Figure 2: Pie chart showing pet ownership distribution (57% cats, 43% dogs).
| Pet Type | Male | Female | Total |
|---|---|---|---|
| Cats | 8 | 12 | 20 |
| Dogs | 10 | 5 | 15 |
| Total | 18 | 17 | 35 |
1.4 Graphs to Describe Time-Series Data
Why use time-series graphs? They reveal trends and patterns over time. How? Line graphs plot data points connected by lines, showing changes (e.g., monthly rainfall from January to July 2025). The smooth curve highlights seasonal variations, aiding weather predictions.
Figure 3: Line graph of monthly rainfall (Jan-Jul 2025).
1.5 Graphs to Describe Numerical Variables
Why graph numerical data? To visualize distributions and relationships. How? Histograms show frequency distributions (e.g., age groups), while scatter plots reveal correlations (e.g., height vs. weight). These graphs help identify data shapes (e.g., skewed, normal) and trends.
Figure 4: Histogram of age distribution in a sample population.
Figure 5: Scatter plot of height vs. weight with animated data points.
| Age Group | Frequency |
|---|---|
| 0-10 | 5 |
| 11-20 | 10 |
| 21-30 | 8 |
1.6 Data Presentation Errors
Why avoid errors?

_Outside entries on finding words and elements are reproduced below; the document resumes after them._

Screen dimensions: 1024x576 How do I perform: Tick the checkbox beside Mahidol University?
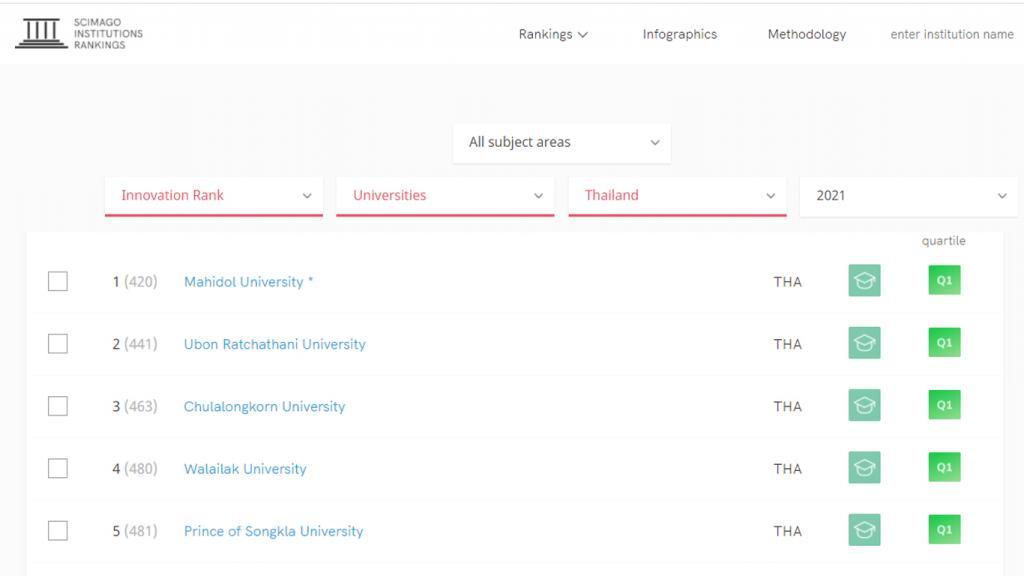pyautogui.click(x=57, y=281)
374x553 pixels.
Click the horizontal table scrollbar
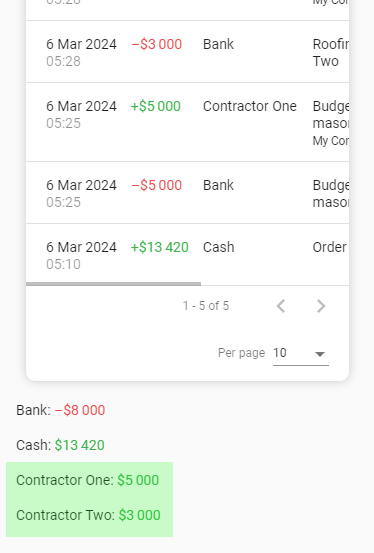tap(113, 284)
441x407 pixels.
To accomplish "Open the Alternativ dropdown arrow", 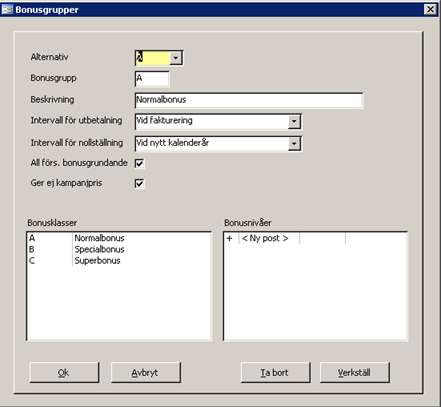I will pos(176,58).
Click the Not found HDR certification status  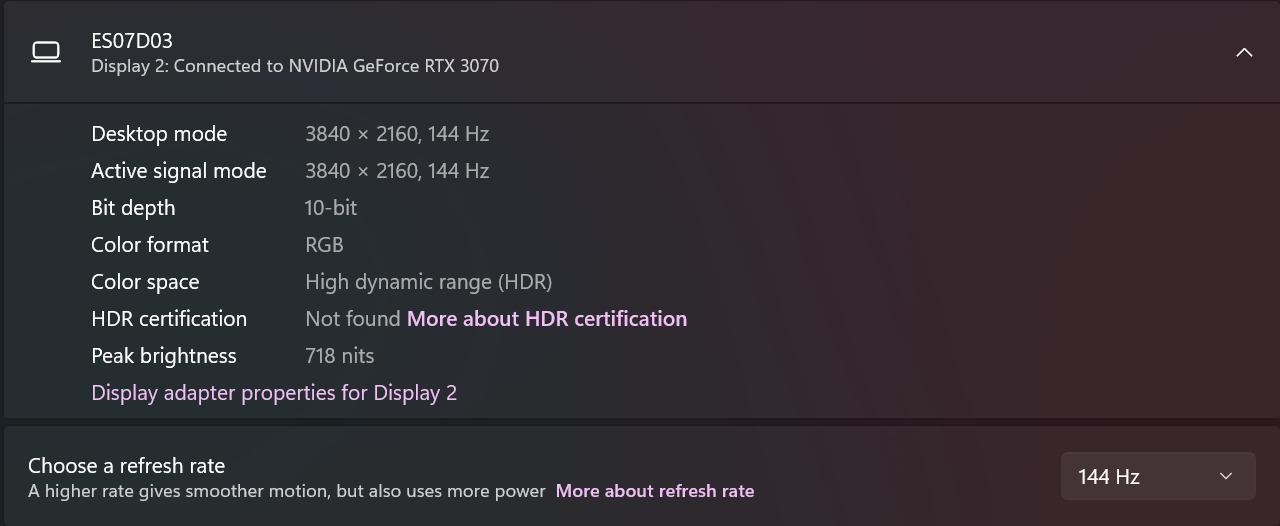point(352,319)
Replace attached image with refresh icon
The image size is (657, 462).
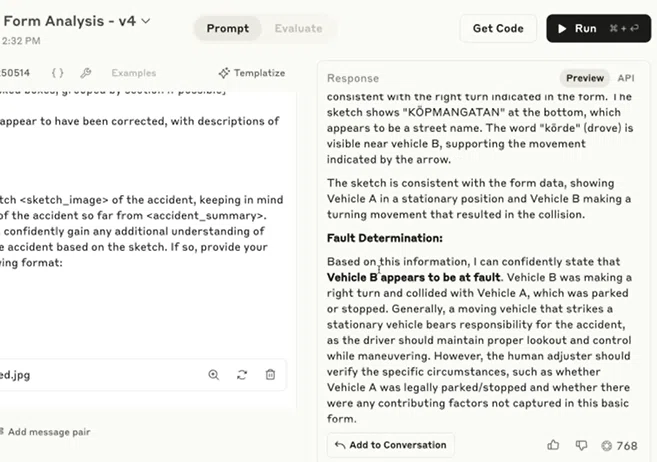pos(242,374)
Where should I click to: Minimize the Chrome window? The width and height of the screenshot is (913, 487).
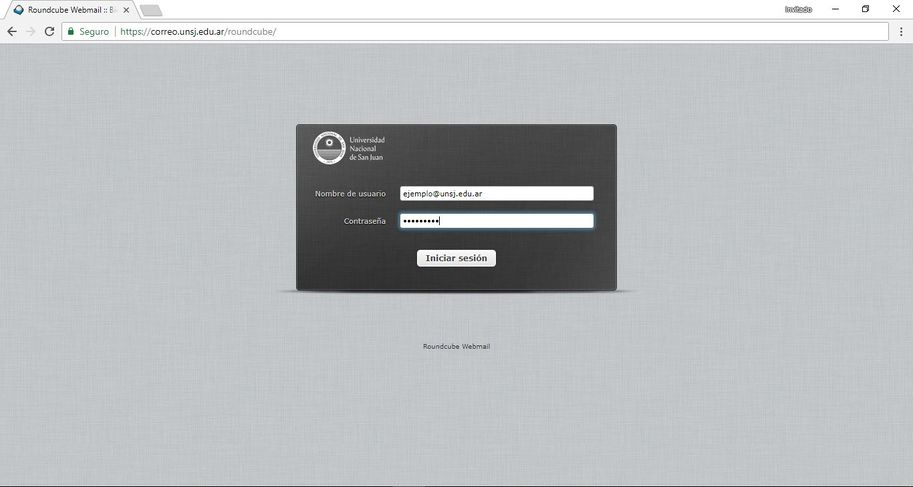(835, 9)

Misleading graphs distort decision-making. How do errors occur? Uneven histogram bins (e.g., 0-10, 11-20, 21-50) exaggerate certain ranges, while truncated y-axes in line graphs (e.g., 0-20mm instead of 0-100mm) inflate trends. Proper scaling and consistent bins ensure accuracy.
Figure 6: Misleading histogram with uneven bins exaggerating certain age groups.

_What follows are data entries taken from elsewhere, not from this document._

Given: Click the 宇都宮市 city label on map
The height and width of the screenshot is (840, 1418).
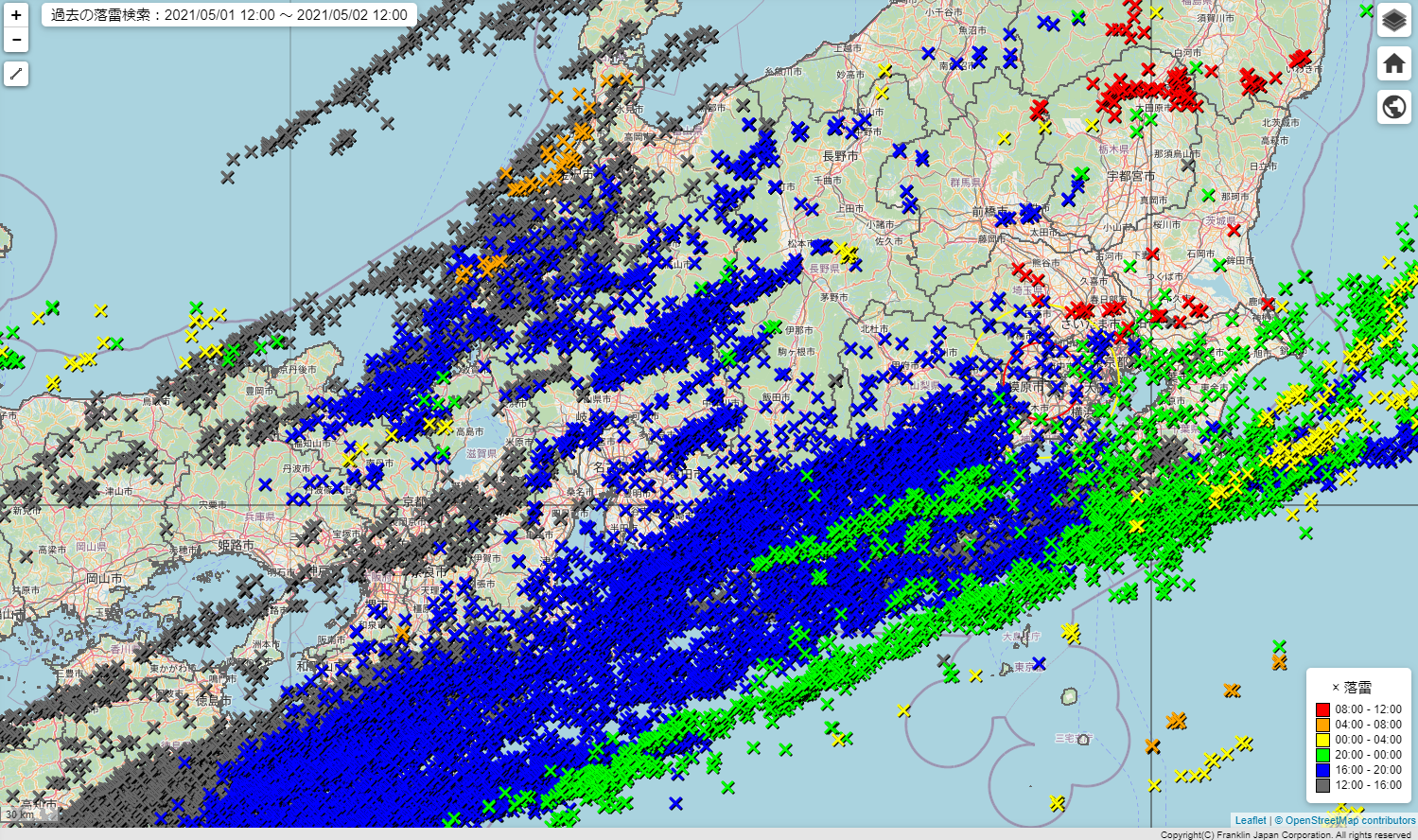Looking at the screenshot, I should [x=1131, y=176].
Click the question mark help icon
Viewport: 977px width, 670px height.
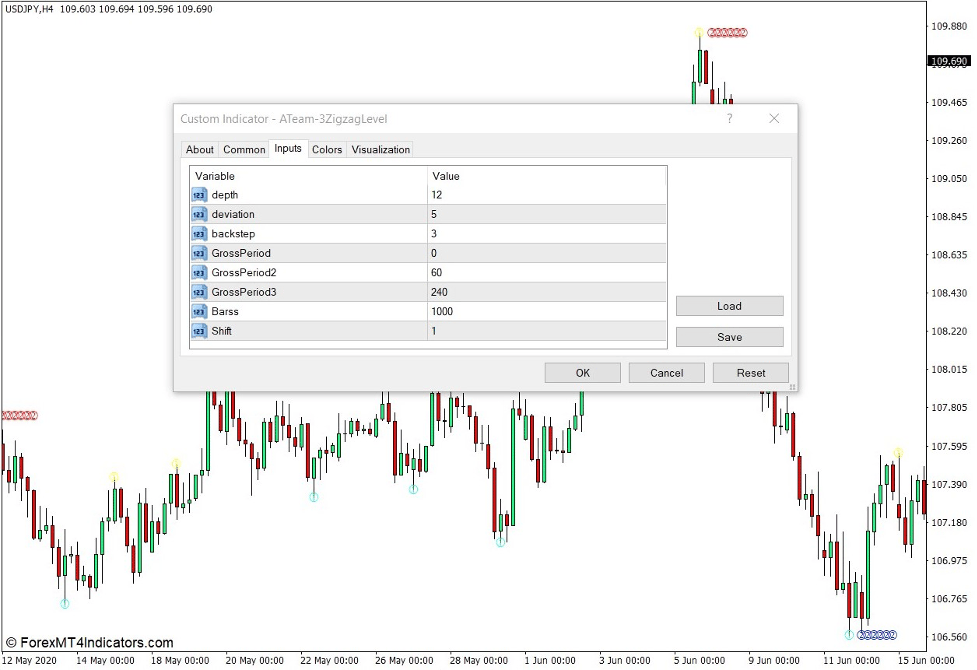(x=729, y=119)
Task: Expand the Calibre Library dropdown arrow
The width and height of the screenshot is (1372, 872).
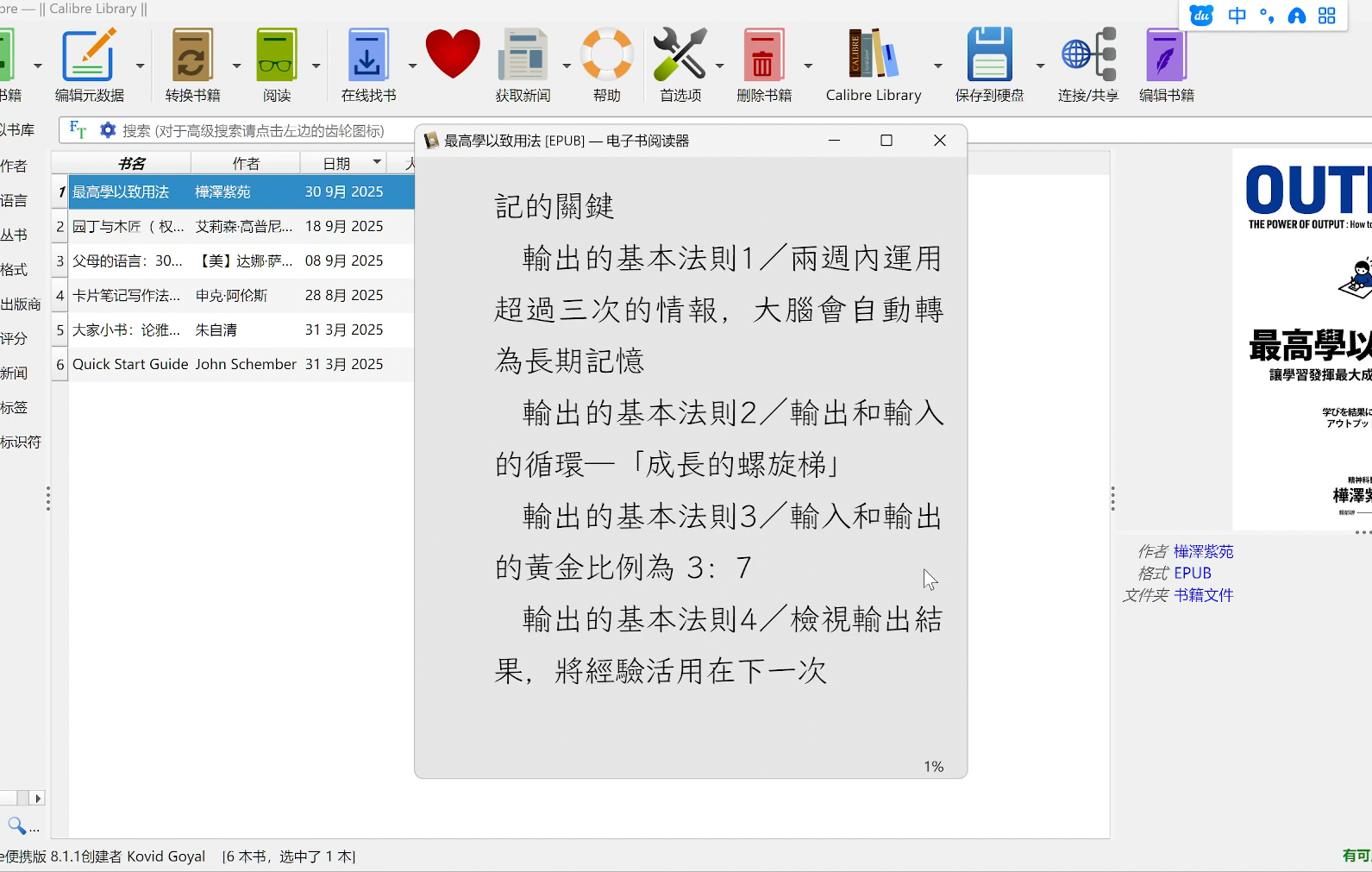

1.7 Story: The Data Detective’s Challenge
Why use a story? To show real-world application of concepts. How? In Numeropolis, data detective Mira evaluated park demand. She used simple random sampling (200 residents via random numbers) and systematic sampling (every 15th visitor), but faced sampling errors (e.g., overrepresenting retirees: 70% vs. 30% actual) and nonsampling errors (e.g., overstated usage). Mira classified variables: categorical (park support: yes/no) and numerical (park hours). Her pie chart showed 65% support, a Pareto diagram prioritized supporters, and a line graph tracked visits (Jan: 100, Dec: 180). For numerical data, a histogram of park hours (0-5: 50 people, 6-10: 30) and a scatter plot of age vs. hours revealed trends. She corrected a competitor’s misleading histogram (uneven bins) and truncated line graph, persuading the council to approve the park.
Figure 7: Pareto diagram of park support in Numeropolis.
1.8 Questions
- Why are simple random and systematic sampling used, and how did Mira apply them? Give an example of her sampling error.

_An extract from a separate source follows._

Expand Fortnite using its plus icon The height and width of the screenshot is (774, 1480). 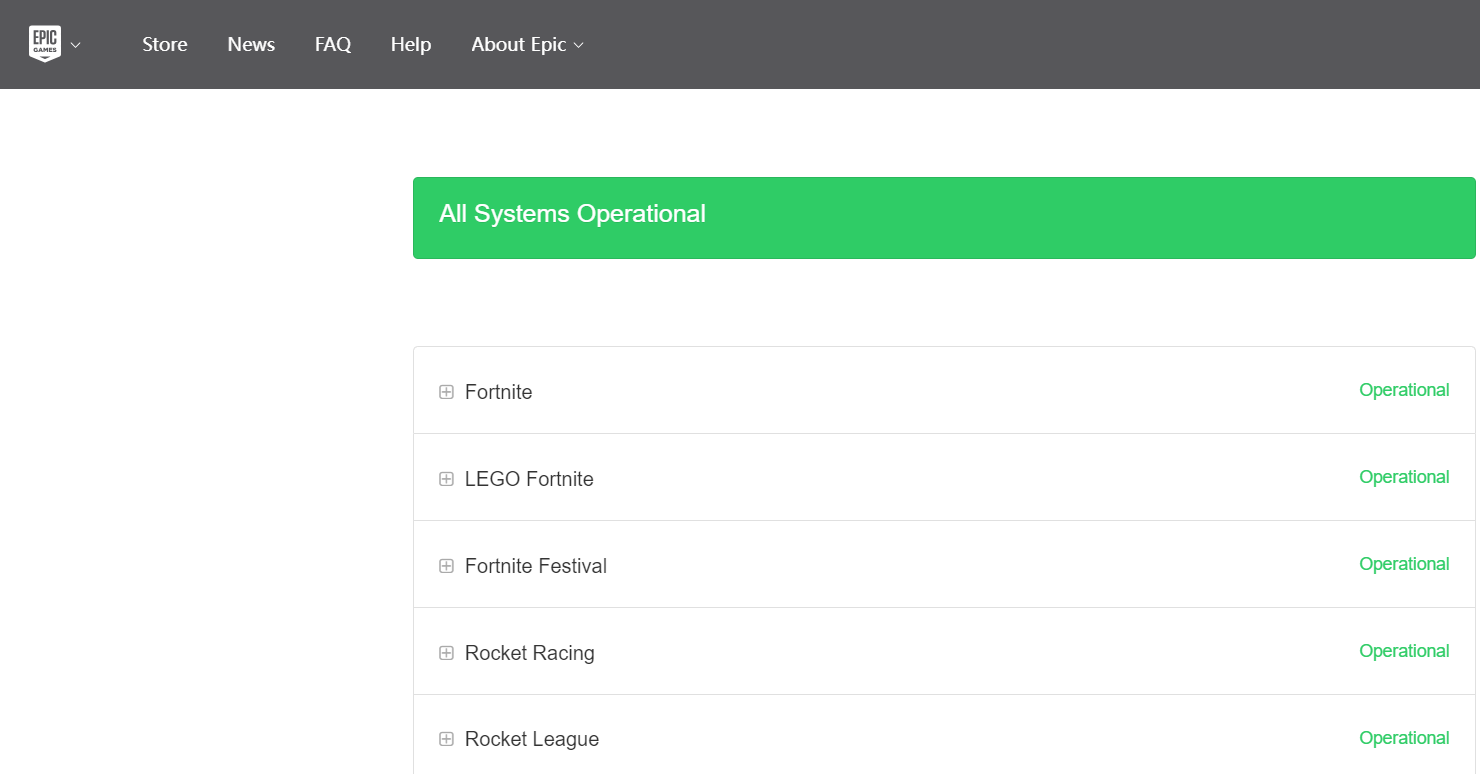(446, 392)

- How do categorical and numerical variables differ, with examples from Mira’s study? Why does this matter?
- How does a pie chart differ from a Pareto diagram, using Mira’s data? Why choose one over the other?
- Why did Mira use a line graph for park visits, and what trend did it show? How was it constructed?
- How did Mira use three graphs for numerical data, and what did each reveal? Why were they effective?
- How did Mira correct two presentation errors, and why could they mislead the council?
- How does a histogram differ from a frequency table, and why might Mira prefer one?
- Why use scatter plots for correlations, and how did Mira’s age vs. hours plot work?